Pour les autorités, ce manuel vise à renforcer l’identité indonésienne. Mais quelles sont les conséquences d’un récit qui occulte des vérités dérangeantes ? Les historiens indépendants, comme Marzuki Darusman, ancien procureur général, mettent en garde contre une perte de crédibilité. Selon lui, ignorer des événements officiellement reconnus par le gouvernement précédent pourrait saper la confiance du public dans ce projet.

Une Réaction Publique Croissante

Le tollé suscité par ce projet ne se limite pas aux cercles académiques. Des militants, comme Maria Catarina Sumarsih, dont le fils a été tué lors de la répression post-Suharto, accusent le gouvernement de manipuler la mémoire collective. Pour eux, ce manuel risque de tromper les jeunes générations, qui pourraient grandir sans connaître les vérités douloureuses de leur histoire.

« Le gouvernement trompe le public, en particulier les jeunes. »

Maria Catarina Sumarsih, militante

Face à la polémique, le ministre de la Culture a annoncé un débat public en juillet pour discuter du contenu du manuel. Mais cette initiative suffira-t-elle à apaiser les critiques ? Pour beaucoup, la solution réside dans une approche plus transparente, où les historiens auraient la liberté de documenter le passé sans interférence politique.
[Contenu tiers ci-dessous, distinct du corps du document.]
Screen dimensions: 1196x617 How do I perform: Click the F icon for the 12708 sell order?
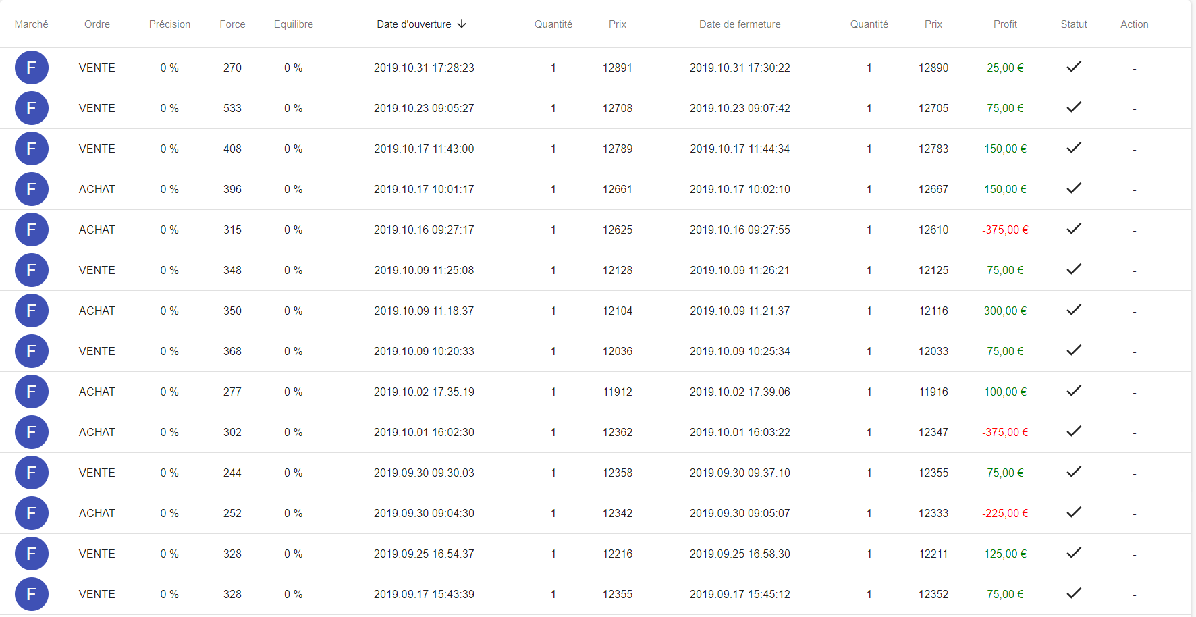32,108
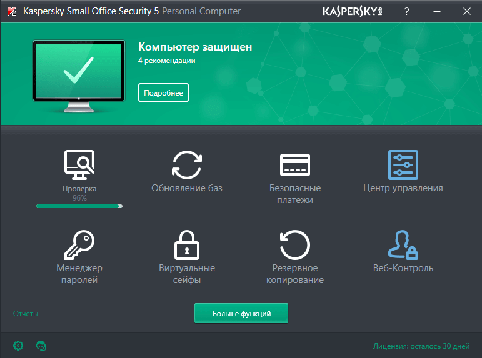The height and width of the screenshot is (358, 482).
Task: Click the support agent face icon
Action: 41,345
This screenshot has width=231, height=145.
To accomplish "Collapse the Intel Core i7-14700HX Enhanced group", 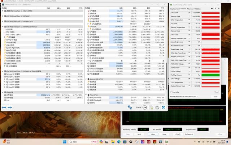I will [x=2, y=26].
Les Enjeux d’une Mémoire Collective

La mémoire collective d’une nation est un bien précieux. Elle façonne l’identité, les valeurs et les leçons tirées du passé. En Indonésie, où les blessures des années Suharto sont encore vives, la manière dont l’histoire est racontée a des implications profondes. Un manuel qui omettrait les violences de 1998 ou les massacres de 1965-1966 risquerait non seulement de trahir la vérité, mais aussi de creuser un fossé entre les générations.
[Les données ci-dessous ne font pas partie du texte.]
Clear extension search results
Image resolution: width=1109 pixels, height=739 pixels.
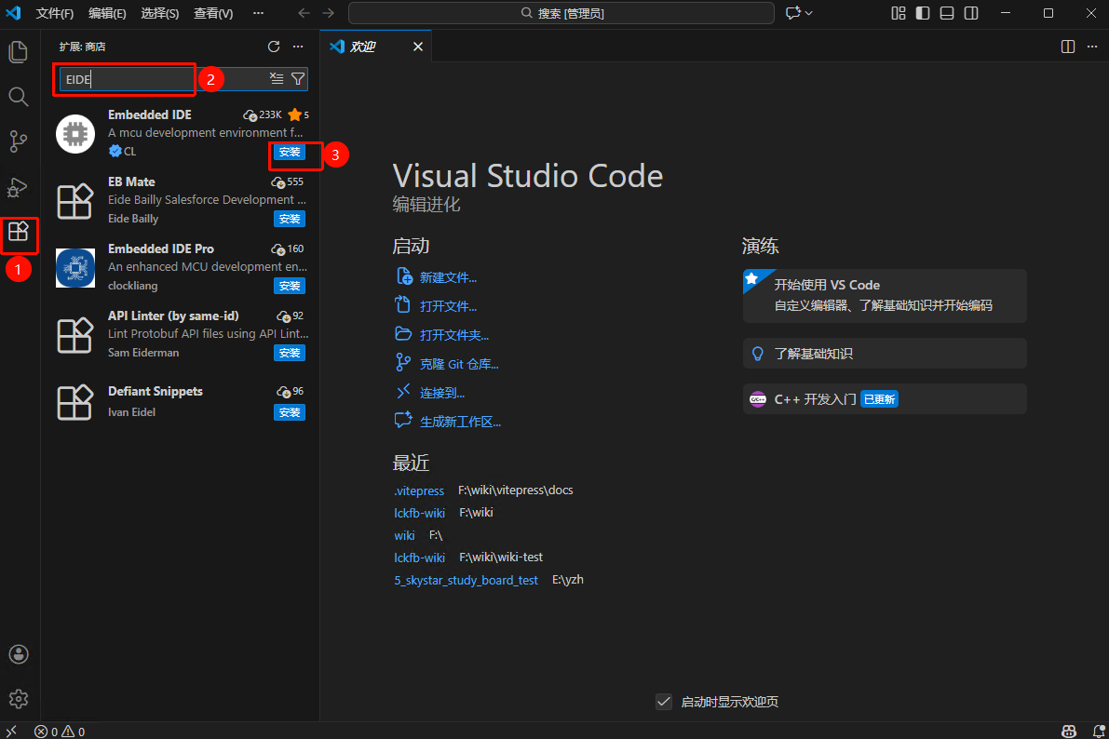coord(277,79)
Pour Usman Hamid, directeur d’Amnesty International Indonésie, ce projet pourrait « effacer des vérités dérangeantes ». Il appelle à une vigilance accrue pour garantir que les victimes des exactions passées ne soient pas oubliées. Cette controverse met en lumière un dilemme universel : comment concilier la nécessité d’une histoire unificatrice avec le devoir de vérité ?

Événement Contexte Impact
Massacres de 1965-1966 Répression anticommuniste sous Suharto Centaines de milliers de morts
Émeutes de 1998 Chute du régime Suharto Violences contre les Sino-Indonésiens, au moins 52 viols recensés

Vers une Histoire plus Transparente ?

Pour éviter que ce projet ne devienne une « propagande historique », comme le craint Marzuki Darusman, il est essentiel de laisser les historiens travailler en toute indépendance. Une histoire nationale ne peut être crédible que si elle reflète la réalité, même dans ses aspects les plus douloureux. Les événements de 1998, tout comme les massacres de 1965-1966, doivent être enseignés aux futures générations pour éviter que l’oubli ne pave la voie à de nouvelles injustices.
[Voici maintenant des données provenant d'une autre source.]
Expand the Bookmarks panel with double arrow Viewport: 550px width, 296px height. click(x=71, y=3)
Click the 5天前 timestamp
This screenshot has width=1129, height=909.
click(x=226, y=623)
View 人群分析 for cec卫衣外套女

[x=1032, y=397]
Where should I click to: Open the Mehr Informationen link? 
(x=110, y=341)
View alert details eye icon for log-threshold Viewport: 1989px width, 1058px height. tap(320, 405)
En attendant, le débat public promis par le gouvernement pourrait être une opportunité de rétablir la confiance. Mais pour cela, il faudra écouter les voix des victimes, des historiens et des militants, qui rappellent que la vérité est le fondement d’une nation forte. L’Indonésie, à la croisée des chemins, doit choisir entre un passé réécrit pour convenir au pouvoir et une mémoire fidèle à ses citoyens.

Ce projet de manuel d’histoire, loin d’être une simple révision académique, est un miroir des tensions qui traversent l’Indonésie contemporaine. Entre mémoire et oubli, vérité et politique, il soulève une question universelle : qui a le droit d’écrire l’histoire d’une nation ? La réponse, encore incertaine, pourrait façonner l’avenir de l’Indonésie pour les décennies à venir.